- [How to complete this task]
In the entries that follow, the line with "Given: Switch to the DATA tab" opens the range and the line with "Task: Open the Mod dropdown" closes it; repeat that range exactly, both lines included.

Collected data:
#####
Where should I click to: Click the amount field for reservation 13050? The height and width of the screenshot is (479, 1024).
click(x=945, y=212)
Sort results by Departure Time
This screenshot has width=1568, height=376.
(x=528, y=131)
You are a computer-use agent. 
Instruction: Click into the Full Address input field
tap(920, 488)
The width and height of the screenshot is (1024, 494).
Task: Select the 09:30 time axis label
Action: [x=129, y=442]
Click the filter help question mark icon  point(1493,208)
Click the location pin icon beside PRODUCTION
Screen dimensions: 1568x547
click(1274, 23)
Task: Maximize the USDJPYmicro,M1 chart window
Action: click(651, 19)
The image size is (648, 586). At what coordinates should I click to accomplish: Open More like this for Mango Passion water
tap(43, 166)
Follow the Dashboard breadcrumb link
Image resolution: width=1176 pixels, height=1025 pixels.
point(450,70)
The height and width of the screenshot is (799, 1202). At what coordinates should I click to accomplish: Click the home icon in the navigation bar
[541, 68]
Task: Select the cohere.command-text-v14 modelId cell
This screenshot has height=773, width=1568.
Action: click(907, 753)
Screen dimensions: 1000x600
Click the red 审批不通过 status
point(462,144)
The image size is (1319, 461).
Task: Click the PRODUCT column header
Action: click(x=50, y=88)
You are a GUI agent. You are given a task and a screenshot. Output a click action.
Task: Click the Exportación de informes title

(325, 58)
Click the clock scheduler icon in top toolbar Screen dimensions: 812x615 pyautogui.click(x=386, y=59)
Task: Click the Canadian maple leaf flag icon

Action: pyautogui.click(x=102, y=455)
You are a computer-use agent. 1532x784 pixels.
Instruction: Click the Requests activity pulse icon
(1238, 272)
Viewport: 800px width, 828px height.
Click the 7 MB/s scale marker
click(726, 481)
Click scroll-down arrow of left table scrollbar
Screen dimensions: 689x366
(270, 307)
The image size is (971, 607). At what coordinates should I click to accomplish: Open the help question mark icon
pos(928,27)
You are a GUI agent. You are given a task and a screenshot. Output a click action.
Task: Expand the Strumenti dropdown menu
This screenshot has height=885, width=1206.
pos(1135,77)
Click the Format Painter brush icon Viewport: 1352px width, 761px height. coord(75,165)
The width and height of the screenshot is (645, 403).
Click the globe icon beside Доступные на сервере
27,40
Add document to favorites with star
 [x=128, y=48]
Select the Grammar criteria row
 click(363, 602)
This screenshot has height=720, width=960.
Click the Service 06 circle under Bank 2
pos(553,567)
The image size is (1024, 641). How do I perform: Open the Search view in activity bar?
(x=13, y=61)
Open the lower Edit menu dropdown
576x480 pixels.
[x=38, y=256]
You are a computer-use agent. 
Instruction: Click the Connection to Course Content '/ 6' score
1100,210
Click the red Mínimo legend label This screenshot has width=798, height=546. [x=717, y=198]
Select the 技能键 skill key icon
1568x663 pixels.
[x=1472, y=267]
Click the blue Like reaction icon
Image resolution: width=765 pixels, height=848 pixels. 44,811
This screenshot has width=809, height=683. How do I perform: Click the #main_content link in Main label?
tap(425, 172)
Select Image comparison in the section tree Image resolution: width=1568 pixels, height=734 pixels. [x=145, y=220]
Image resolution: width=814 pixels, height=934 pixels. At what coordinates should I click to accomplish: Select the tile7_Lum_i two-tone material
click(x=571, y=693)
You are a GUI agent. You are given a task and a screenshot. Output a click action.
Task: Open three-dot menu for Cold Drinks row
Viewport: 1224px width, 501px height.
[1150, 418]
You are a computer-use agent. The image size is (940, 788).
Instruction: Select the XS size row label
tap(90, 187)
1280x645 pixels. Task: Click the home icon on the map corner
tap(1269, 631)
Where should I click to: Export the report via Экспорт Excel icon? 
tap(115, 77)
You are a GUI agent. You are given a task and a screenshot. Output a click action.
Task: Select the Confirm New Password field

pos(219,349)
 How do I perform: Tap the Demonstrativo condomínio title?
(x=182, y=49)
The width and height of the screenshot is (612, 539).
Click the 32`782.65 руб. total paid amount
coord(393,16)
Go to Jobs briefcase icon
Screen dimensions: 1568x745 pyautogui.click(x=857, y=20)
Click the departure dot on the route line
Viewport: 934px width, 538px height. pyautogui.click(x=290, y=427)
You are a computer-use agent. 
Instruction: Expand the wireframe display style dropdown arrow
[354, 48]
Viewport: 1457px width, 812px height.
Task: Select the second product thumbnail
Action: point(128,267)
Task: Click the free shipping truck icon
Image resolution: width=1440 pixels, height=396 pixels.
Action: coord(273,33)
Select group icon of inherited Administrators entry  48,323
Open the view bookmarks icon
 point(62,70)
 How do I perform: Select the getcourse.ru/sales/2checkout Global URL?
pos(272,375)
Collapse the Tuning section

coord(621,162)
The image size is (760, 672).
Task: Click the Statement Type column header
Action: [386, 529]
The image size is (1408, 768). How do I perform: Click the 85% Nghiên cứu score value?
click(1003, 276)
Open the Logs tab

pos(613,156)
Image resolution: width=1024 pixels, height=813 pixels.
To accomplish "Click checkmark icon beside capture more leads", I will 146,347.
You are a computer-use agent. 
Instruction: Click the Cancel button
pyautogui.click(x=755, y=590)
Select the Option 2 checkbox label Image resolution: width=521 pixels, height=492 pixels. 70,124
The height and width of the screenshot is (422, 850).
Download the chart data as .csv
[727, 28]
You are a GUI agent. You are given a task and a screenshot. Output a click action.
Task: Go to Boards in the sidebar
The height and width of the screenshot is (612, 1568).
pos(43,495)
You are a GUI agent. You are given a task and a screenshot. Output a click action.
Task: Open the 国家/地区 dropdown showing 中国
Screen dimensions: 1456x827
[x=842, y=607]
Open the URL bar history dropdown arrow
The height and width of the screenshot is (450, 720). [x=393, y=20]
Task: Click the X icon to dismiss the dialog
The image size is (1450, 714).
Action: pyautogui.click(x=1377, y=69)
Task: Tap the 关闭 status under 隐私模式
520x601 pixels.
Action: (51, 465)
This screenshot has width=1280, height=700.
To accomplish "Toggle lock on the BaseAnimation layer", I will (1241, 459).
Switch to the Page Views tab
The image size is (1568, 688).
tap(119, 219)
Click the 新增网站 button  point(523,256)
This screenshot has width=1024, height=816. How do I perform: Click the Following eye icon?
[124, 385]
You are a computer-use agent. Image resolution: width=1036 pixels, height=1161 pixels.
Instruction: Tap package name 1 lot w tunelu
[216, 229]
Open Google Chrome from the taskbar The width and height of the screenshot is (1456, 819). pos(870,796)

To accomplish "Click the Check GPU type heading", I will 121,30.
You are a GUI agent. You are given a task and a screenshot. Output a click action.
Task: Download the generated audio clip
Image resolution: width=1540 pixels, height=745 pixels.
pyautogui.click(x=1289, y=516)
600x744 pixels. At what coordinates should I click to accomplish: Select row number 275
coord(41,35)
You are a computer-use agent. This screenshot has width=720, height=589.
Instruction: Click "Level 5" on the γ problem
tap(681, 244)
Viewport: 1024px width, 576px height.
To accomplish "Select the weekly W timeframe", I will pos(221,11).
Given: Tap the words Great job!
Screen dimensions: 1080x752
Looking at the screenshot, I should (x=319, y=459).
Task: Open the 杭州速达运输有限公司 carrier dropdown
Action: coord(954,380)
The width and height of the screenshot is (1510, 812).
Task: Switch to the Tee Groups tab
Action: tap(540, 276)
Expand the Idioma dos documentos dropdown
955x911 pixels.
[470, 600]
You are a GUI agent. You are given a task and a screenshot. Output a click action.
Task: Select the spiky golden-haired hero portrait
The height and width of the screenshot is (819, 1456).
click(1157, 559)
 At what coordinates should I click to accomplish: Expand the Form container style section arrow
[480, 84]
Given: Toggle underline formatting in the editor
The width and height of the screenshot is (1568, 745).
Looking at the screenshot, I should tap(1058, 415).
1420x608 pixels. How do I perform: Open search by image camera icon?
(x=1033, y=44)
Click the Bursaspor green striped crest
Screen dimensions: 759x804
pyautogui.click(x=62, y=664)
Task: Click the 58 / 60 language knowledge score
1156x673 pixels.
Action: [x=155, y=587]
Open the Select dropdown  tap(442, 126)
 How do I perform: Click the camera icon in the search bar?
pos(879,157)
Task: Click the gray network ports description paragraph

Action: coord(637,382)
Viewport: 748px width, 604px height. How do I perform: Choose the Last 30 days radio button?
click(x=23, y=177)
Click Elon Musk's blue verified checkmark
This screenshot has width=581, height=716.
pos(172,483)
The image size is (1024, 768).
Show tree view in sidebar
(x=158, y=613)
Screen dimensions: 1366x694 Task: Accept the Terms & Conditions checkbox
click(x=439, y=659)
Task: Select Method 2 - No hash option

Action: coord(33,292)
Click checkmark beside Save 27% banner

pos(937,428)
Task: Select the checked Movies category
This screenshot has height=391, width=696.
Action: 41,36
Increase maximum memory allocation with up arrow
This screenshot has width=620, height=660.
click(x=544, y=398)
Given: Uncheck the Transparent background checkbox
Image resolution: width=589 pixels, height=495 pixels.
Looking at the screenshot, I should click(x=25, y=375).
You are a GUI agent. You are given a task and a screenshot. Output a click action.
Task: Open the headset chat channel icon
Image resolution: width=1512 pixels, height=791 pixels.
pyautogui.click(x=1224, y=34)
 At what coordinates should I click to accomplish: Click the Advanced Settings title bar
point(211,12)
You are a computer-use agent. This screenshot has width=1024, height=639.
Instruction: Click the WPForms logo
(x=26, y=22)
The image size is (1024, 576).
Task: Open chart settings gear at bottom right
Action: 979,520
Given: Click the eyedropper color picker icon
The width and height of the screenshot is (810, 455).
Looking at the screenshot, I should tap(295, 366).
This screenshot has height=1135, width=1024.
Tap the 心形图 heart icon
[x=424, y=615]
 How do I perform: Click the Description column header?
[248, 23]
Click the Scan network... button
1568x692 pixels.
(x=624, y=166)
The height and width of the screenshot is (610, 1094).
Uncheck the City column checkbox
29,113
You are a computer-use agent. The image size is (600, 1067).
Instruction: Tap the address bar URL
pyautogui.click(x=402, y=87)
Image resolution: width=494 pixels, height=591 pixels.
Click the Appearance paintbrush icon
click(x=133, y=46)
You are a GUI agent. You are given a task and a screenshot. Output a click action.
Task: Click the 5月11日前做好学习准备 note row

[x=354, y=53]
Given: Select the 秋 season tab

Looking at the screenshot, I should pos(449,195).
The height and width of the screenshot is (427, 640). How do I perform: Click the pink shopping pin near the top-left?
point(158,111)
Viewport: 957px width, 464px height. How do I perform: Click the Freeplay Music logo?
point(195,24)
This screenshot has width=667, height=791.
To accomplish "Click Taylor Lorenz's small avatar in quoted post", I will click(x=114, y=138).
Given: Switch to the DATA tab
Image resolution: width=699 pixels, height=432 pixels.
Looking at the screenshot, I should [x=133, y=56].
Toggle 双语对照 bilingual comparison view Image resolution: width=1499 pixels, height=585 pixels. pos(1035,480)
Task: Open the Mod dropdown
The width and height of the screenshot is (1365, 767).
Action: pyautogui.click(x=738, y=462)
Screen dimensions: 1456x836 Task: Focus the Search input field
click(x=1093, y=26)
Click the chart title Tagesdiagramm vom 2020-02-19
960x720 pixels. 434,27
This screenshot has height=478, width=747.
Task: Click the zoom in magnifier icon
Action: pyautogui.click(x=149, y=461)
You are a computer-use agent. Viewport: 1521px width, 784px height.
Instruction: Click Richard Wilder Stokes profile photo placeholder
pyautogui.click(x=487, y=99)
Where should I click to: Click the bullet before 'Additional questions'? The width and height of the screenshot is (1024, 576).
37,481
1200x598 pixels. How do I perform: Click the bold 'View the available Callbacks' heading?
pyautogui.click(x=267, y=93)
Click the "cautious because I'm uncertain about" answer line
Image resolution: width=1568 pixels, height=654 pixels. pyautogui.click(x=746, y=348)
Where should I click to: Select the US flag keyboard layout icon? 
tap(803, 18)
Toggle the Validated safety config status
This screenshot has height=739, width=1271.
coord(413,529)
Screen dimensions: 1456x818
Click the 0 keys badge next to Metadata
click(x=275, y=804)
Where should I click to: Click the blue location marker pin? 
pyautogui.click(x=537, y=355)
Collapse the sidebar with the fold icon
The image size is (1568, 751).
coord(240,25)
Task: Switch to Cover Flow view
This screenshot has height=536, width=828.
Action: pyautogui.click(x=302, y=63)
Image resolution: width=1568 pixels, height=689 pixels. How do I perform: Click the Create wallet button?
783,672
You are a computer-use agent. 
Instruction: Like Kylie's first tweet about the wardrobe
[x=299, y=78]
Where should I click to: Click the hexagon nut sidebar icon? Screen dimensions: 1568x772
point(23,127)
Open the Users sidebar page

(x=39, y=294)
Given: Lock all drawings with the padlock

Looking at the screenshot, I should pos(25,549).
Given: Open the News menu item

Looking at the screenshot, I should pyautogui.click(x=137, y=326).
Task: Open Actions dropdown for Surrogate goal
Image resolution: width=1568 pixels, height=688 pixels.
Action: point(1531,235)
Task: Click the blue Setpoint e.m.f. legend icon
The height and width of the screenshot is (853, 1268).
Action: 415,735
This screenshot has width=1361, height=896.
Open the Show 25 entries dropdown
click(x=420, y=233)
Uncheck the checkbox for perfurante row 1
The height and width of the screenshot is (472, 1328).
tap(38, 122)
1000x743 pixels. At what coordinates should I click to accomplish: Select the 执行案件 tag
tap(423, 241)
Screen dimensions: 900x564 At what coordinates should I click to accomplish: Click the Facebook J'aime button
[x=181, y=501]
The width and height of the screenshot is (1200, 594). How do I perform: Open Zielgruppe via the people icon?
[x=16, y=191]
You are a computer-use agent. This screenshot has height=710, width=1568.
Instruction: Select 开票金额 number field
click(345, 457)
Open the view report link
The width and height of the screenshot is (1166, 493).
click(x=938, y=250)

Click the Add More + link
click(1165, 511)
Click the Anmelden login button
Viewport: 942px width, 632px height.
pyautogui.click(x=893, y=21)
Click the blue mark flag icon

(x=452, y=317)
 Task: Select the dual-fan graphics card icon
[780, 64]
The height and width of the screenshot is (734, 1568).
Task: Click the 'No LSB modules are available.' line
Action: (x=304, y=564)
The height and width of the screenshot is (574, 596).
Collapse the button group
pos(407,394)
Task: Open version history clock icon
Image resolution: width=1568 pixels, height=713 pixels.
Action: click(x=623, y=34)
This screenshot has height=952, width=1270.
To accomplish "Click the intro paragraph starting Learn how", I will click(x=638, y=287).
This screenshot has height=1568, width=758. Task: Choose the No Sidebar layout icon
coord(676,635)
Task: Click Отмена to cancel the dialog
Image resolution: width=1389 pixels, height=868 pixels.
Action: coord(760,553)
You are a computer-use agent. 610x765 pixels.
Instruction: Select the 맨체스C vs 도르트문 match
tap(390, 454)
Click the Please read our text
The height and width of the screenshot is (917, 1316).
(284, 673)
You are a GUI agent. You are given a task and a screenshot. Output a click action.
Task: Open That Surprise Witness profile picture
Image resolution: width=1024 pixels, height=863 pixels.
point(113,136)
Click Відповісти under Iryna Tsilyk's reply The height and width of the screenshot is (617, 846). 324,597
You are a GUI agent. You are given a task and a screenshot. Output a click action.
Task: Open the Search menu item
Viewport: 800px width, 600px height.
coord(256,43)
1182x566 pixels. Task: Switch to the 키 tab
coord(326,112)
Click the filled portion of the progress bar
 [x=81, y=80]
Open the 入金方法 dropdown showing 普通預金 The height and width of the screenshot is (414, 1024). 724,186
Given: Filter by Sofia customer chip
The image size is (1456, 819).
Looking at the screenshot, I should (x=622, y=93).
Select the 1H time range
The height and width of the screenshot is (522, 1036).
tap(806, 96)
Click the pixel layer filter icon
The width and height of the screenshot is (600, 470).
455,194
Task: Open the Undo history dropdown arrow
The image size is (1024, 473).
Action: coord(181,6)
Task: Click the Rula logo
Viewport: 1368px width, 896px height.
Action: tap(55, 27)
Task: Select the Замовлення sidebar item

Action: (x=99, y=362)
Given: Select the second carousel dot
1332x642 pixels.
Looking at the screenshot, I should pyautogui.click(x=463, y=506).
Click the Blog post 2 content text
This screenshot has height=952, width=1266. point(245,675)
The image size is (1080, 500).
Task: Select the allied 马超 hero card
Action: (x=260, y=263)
#####
- [Answer to this task]
Given: Switch to the DATA tab
Image resolution: width=699 pixels, height=432 pixels.
Looking at the screenshot, I should [x=133, y=56].
Toggle 双语对照 bilingual comparison view Image resolution: width=1499 pixels, height=585 pixels. pos(1035,480)
Task: Open the Mod dropdown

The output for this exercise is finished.